Thursday, May 24, 2007

5/24/2007 Return Of The Dizziness

5/24/2007 Return Of The Dizziness



Boring day in a boring life. Yesterday morning I felt better than I have in a long time. I haven't said this on this site before, but I have been suffering from Positional Vertigo. I am not going to go into what that is, there is plenty of info on the web, but I will say that I get dizzy when my head changes position. There are no other symptoms, but I do find that I become exhausted very quickly this way. Yesterday it was gone and I felt good. This morning I felt great and had more energy than I have had in a long time. I went to work and tore into it, but I crashed a few hours later. The vertigo has returned with a vengeance, and i came home early today. That sucks. I am living like an old man, by the time the day's half over I just want to go to bed.

I am getting down right now. In the past, I have battled with depression. But depression seems to be a left in the past these days, and I'm not entirely sure why. Anyway, I can't help but think negative right now. I have gained forty pounds in the last year. I am getting older and now I can consistently gain weight on a moderate diet. I get angry when I see thin people around me eating enough food for me to record a three pound gain in one day in one sitting. I have been cursed with these genes. It gets me angry and I get tired thinking about it. If I stop eating, I will be hungry all the time and lose little, if any, weight at all. If I keep eating then I will be 300lbs soon. Whatever.

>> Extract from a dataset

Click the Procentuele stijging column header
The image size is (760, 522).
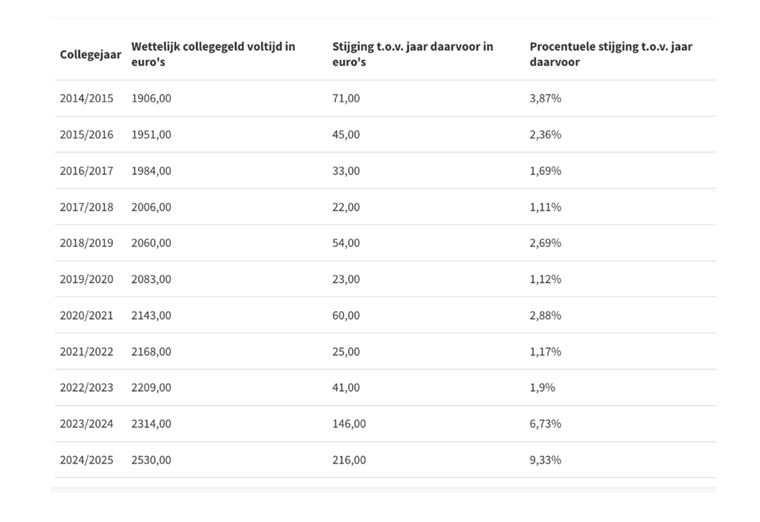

No doubt some of you don't want to hear that. Conservatives always want you to “take responsibility”. The number of people in society who have maintained a consistent workout program for the last six months, 8%. That means that 90% of us are the way we are because of our genes. People don't want to hear that. Asking a thin person to believe the truth is like asking them to give up their gold medal and take a bronze.

But then what difference would it make if we admitted it? People don't like fat. God don't like ugly, even if he is the one that created it. No one holding him responsible for his mistakes. And no one is going to cut me any slack just because this isn't my fault. The best I'll get is pity, which never fails to make things worse.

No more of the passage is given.